Questions to answer:
a - From the photo caption in the article below about Ian Killen's heart treatment, list the people shown with him, in order from left.
b - Extend the article about Ian Killen's heart treatment from the point where it stops.

Text for analysis:
###
Published 16/10/2015

Ian Killen (centre) with (from left) Colm Hanratty, Anne Kearney, Karen Dobbin, Simon Walsh and Niall Herity
Ian Killen (centre) with (from left) Colm Hanratty, Anne Kearney, Karen Dobbin, Simon Walsh and Niall Herity

Ian Killen (66) from Portaferry had his lifesaving procedure in 2013 in the City Hospital.

He was told the severity of his condition made him unsuitable for bypass surgery and was treated medically, but in the words of Dr Hanratty had been "sent home to die".

"They saved my life. I was diagnosed with angina in October 2007. I had an angiography which showed two blocked arteries.

"My consultant said he didn't think I could have a bypass, but that would be a decision for the surgeon at the Royal.

"I saw him in January 2008 and he confirmed I wouldn't be suitable. They also said stents wouldn't work and could in fact block the only good arteries.

"My medical condition went from what they call 'stable angina to unstable'. I wasn't able to walk upstairs without my spray with me to treat the pain and walking became very difficult. My life had become very restrictive.

"In March 2013 I went to the Ulster for a normal check-up of my condition and the registrar had done an ECG.

"He went to the consultant and came back and said 'how do you feel about going into hospital?' I said 'Yes, when?' He said 'now'.
###
Excerpted data:
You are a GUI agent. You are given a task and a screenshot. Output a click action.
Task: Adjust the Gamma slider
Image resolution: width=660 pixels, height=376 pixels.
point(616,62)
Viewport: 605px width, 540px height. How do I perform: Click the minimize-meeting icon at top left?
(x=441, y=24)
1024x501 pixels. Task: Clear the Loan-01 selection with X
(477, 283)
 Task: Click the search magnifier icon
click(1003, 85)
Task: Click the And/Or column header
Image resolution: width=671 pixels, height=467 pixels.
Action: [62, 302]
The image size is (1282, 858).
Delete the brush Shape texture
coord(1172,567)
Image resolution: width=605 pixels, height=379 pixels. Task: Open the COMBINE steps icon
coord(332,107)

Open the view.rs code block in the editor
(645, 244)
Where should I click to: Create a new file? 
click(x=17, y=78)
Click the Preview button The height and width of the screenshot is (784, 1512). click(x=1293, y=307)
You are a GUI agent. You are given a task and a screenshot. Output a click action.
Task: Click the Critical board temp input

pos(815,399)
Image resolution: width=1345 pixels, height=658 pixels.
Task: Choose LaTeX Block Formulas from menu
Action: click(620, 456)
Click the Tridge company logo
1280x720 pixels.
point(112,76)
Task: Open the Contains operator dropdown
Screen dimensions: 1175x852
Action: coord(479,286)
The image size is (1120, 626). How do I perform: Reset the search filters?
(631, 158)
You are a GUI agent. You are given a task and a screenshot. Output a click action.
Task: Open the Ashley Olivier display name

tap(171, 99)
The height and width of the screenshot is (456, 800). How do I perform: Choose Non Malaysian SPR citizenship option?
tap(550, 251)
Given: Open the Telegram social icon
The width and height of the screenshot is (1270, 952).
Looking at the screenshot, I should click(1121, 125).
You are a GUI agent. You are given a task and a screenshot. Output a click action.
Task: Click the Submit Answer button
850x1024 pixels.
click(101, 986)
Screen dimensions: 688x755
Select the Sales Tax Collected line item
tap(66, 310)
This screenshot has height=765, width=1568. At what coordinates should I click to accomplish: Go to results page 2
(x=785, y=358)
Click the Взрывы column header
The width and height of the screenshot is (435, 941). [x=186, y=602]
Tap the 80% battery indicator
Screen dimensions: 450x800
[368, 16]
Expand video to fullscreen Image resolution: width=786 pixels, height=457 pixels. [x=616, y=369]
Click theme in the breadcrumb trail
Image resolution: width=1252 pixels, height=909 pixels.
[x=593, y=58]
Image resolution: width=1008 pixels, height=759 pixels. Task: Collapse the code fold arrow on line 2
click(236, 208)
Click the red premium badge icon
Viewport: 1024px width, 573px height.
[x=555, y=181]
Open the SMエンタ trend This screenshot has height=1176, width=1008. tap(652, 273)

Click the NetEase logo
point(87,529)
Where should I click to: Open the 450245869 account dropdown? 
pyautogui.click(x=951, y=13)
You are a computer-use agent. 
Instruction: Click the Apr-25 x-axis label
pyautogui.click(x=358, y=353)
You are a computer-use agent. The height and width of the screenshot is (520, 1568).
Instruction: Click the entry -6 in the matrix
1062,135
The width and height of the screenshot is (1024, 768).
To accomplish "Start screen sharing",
###
Task-by-task answers:
a - Colm Hanratty, Anne Kearney, Karen Dobbin, Simon Walsh, Niall Herity

b -
"That was on the Thursday evening. I spent the night in A&E and the next day I was admitted to Ward 20 in the Ulster.

"I was hospitalised for seven weeks in the Ulster.

"After more investigations the word came back that I wasn't wholly suitable for a bypass - I then said what's left for me to do?

"He said: 'There are two guys in the City who are doing great work and I'll pass your file over for them.

"I think it was on a Wednesday I got a call to the Ulster saying they would transfer me.

"At 1.50pm on April 25, 2013 I was taken up to the cathlab for the operation.

"I went thinking I would just be looked at, but then I was prepped and taken to surgery and they explained what they were going to do.

"Dr Walsh came up and said 'we are going to have a go at this, but I can't promise anything but we will see what we can do'.

"They inserted in my right arm and then the artery in my groin.

"They explained I would be awake and that a machine would scan my chest very quickly.

"They worked on me for three hours and I was awake.

"After three hours, the doctor said 'I'm exhausted I think we'll stop, but I think we got a main artery open for you'.

"I felt 100% better. I felt that I could have got up and walked out. I had to go back for August 12 to clear more of my arteries and again on November 5.

"I had nine stents in my heart and they reopened all my arteries. It has given me back my life.

"I could walk up hills, stairs, I just felt great.

"Back in 2008 they weren't able to do that but these two doctors have pioneered this.

"Prior to 2013 I had pretty much retired myself from life.

"But this has just given me a new lease of life."